EXCERPT PROVIDED:
===============

There may have been some vague intention on will.i.am’s part for this verse to be satire, but we live in a society, and in this society, will.i.am is the guy who unironically loves all technology. Also, keep in mind that all of these raps are happening over a beat that sounds a LOT like “Jack and Diane.” Every once in a while, something happens on a major label pop-rap album that’s just so out there that you simply must admit that somebody was in the studio absolutely fuckin cooking. And in the case of the heartland Americana Black Eyed Peas song featuring an inventory of things you could do on a smartphone in 2009, that person was will.i.am.

The deluxe edition of this album has an entire record’s worth of bonus tracks in which the Peas run their old material through the bleep-bloop filter. I can’t recommend it to anyone who is not a Black Eyed Peas completist, and in 2024, I might be the only person who that label could even remotely apply.


The Beginning (2010)

What do you do when you completely switch your style up and make a hit album? You turn around and pump out another one in the exact same style, of course. I’ve got to admit that despite how much I think The E.N.D. whips ass, I couldn’t make it all the way through this one. All the songs I actually listened to felt like they were mashups of two different classic electronic/dance songs with new lyrics. God I’m so fucking glad that apl.de.ap and Taboo, the two other people in the Black Eyed Peas whose names I’m only now getting around to mentioning, never released solo albums. 


Masters of the Sun, Vol. 1 (2018)

At some point after The Beginning, Fergie left the group because there is more to life than being in the Black Eyed Peas. By the mid-2010s, her erstwhile band’s stock had never been lower. EDM was out; luddism was in. will.i.am making “Yes We Can” had ever-so-slightly contributed to the normalization of pop culture people doing politics stuff, which has been a net negative for society and if you squinted your eyes maybe somehow slightly led to Trump. They were a rap-singing band with no singer, no band, and no juice. There was only one thing the Black Eyed Peas could do: create a graphic novel called Masters of the Sun and, drop an album that was the soundtrack to said graphic novel, and have that album be real hip-hop. So, uh, that’s what they did.

===============

[Stored records]

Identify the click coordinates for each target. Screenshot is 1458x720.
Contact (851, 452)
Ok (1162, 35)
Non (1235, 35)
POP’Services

===============

PROBLEMS TO SOLVE:
a: Answer these questions from the Black Eyed Peas album rundown:
(i) What song does the beat under the smartphone verse sound a lot like?
(ii) In what year did The Beginning come out?
(iii) What did the group create before dropping Masters of the Sun, Vol. 1 as its soundtrack?
b: Pick up the Black Eyed Peas album rundown after its last sentence and keep writing in the same voice.

ANSWERS FOR THE EXERCISE:
a:
(i) "Jack and Diane."
(ii) 2010.
(iii) A graphic novel called Masters of the Sun.

b:
The first song on this thing is literally called “Back 2 Hip-Hop” and features Nas. The second-best song on the record features Phife Dawg and Posdnuos, and the best song finds will.i.am once again rapping about conspiracy theories, both because that’s what one does on a real hip-hop album and also because that’s just a thing will.i.am likes to do. It’s, like, fine, but there are a half-dozen other pop-rappers-returning-to-rappin-ass-rappin albums I’d rather listen to, each of which does not feature the artist sampling the most obvious songs humanly possible. It’s genuinely interesting, though, that each rapper in the group shows way more technical skill and acumen for snappy punchlines than they did when Black Eyed Peas were an actual underground rap group. Really makes you think. 

This album also features vocals Nicole Scherzinger, who apparently was approached to be in the group before Fergie was, but turned them down through her husband at the time (Nick Exum of 311). I love factoids like this.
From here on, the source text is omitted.